Hepatitis C: For the greater part of the last 20 years, treatment of hepatitis C required the use of a chemotherapy-like injection drug called interferon, which has been associated with serious side effects and a low cure rate. Fortunately, advances in hepatitis C treatments within the last three years now allow for the use of oral medications that are significant improvements in terms of safety and effectiveness.

Because there are six types of hepatitis C, patients need to speak with their doctor about which oral treatment is appropriate. But most oral therapies are associated with cure rates over 90 percent and are usually short in duration, typically 12 weeks total.

What makes Yale Medicine's approach to treating hepatitis B and C unique?

The Viral Hepatitis Program at Yale Medicine represents one of the leading viral hepatitis treatment programs in the country and is engaged in innovative research focused on advancing the care of patients with chronic hepatitis B, C and D infections.  

A multidisciplinary team of faculty physicians and mid-level providers offer a coordinated approach to preparing patients for success with antiviral therapy, including comprehensive laboratory testing services to characterize your infection, non-invasive liver fibrosis testing with techniques such as FibroScan liver elastography, structured hepatitis patient education classes, mindfulness-based stress reduction techniques (MBSR), a formal physician-guided weight-loss program and access to clinical trials evaluating current and new therapies that are not available in routine clinical practice. Our program is a core member of several national and international observational cohort studies which contributes to the advancement of science of hepatitis treatment around the world.

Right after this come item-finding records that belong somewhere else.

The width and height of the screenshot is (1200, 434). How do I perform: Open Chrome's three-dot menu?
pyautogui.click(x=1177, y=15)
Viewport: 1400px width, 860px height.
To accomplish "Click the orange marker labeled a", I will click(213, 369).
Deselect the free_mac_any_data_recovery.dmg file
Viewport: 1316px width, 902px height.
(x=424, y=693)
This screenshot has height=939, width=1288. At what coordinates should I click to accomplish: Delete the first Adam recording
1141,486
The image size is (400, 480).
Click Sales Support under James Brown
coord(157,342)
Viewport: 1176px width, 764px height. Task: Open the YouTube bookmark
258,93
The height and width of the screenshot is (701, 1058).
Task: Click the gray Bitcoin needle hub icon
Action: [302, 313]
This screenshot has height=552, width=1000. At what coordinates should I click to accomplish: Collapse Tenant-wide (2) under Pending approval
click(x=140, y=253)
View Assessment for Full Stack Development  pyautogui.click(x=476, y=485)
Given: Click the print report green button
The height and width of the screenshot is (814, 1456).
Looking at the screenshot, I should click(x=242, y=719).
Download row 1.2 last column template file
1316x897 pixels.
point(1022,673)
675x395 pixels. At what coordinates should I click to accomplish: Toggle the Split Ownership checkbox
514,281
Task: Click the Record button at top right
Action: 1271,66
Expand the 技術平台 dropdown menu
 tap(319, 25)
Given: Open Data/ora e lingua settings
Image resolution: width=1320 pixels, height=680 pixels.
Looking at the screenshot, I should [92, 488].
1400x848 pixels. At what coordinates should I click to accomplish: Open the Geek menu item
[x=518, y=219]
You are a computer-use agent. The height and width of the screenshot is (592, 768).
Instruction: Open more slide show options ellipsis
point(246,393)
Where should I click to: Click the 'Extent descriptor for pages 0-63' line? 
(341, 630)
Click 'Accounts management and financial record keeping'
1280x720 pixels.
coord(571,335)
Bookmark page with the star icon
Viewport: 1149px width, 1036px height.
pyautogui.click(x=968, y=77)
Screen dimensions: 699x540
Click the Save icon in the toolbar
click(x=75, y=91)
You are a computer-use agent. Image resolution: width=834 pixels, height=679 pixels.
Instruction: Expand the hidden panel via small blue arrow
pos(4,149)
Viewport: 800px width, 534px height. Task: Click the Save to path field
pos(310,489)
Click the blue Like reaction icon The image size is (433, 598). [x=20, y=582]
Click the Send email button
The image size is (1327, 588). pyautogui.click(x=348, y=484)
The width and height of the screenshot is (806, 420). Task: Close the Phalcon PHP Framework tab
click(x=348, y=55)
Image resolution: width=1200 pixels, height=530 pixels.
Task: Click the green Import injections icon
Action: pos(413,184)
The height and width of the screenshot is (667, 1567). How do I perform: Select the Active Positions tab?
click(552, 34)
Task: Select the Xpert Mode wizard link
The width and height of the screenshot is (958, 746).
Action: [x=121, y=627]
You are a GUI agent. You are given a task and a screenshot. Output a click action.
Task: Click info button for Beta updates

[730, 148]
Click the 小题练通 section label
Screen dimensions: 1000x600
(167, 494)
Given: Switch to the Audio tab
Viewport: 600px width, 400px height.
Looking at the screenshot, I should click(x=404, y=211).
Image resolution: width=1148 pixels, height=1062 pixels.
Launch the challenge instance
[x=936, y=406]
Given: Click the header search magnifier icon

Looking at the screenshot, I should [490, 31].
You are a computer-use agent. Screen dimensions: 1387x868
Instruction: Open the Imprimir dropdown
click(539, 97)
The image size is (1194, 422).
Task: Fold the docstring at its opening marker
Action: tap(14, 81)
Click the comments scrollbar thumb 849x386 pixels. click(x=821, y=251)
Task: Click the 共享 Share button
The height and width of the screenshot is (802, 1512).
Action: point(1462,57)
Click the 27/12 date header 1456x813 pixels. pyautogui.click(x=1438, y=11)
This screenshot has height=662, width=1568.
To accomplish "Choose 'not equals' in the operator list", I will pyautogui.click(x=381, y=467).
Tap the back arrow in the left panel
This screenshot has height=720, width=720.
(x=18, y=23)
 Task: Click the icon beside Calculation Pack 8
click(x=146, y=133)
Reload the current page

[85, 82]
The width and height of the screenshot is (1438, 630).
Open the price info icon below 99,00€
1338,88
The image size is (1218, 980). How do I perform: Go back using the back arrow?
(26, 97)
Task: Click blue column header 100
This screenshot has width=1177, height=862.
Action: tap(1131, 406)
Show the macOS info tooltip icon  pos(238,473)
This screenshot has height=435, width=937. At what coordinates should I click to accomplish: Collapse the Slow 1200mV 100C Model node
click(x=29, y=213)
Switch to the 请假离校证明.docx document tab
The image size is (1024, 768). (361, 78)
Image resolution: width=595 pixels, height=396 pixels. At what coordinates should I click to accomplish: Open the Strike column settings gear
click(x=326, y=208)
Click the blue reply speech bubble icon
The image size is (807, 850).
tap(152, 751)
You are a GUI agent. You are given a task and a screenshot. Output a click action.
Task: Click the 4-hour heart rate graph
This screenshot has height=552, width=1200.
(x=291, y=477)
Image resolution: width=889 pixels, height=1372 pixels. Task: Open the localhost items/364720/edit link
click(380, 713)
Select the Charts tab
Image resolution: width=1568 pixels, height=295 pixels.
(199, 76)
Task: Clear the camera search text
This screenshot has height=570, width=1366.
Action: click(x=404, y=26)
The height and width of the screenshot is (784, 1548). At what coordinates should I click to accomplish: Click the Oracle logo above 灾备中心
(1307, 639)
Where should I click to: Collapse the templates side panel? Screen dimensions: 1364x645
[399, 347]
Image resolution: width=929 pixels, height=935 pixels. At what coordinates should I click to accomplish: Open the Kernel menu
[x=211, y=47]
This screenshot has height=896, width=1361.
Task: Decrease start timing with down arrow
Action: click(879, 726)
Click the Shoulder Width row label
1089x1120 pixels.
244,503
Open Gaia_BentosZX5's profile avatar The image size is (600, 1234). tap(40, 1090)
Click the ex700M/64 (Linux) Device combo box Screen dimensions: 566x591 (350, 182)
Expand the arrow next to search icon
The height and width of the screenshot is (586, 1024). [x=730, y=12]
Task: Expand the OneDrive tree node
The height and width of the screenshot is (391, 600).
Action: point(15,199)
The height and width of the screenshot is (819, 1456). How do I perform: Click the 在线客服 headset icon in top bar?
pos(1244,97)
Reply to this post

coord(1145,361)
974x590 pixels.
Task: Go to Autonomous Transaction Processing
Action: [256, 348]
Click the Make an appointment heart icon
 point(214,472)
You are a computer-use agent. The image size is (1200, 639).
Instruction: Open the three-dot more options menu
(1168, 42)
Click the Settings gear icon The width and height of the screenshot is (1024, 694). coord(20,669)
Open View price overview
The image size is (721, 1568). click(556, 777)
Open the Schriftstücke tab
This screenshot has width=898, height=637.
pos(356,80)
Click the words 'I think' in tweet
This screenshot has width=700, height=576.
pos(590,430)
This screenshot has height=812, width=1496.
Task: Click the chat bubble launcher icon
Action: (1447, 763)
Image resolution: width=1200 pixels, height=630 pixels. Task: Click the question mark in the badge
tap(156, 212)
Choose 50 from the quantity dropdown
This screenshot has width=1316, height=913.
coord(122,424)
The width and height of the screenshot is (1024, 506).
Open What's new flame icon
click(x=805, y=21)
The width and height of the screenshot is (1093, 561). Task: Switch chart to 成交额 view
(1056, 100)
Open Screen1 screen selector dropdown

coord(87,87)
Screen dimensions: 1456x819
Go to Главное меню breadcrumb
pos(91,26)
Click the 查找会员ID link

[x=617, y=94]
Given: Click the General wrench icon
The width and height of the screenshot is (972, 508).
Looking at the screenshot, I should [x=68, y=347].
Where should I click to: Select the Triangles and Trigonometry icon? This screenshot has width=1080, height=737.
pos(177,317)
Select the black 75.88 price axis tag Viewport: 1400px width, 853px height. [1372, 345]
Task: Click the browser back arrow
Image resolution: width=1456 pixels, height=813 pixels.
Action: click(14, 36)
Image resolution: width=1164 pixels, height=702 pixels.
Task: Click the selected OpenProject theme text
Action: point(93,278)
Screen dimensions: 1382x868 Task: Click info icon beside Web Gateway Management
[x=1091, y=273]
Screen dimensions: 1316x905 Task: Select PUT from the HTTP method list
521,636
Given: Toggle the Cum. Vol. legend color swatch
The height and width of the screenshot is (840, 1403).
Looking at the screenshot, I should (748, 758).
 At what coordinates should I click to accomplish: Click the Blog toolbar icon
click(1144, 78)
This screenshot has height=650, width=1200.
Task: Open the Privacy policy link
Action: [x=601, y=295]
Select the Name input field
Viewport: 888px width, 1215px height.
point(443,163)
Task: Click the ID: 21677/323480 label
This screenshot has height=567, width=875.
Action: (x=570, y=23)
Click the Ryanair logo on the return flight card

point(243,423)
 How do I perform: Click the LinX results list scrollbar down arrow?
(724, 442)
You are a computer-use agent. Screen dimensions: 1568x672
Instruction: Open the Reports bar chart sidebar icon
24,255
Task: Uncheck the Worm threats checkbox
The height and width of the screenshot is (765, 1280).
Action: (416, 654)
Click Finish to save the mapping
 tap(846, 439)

"Our team at Yale Medicine is uniquely equipped to serve patients with viral hepatitis from Connecticut and beyond and aims to offer outstanding, individualized, patient-centered care to help educate and guide patients through their treatment," says Dr. Lim. “We have specialists who have nationally recognized expertise in the management of viral hepatitis in special populations, including HCV-HIV coinfection, end-stage renal disease, cirrhosis/liver failure, post-liver transplant, and prior failure to respond to all-oral direct acting antivirals (DAAs).”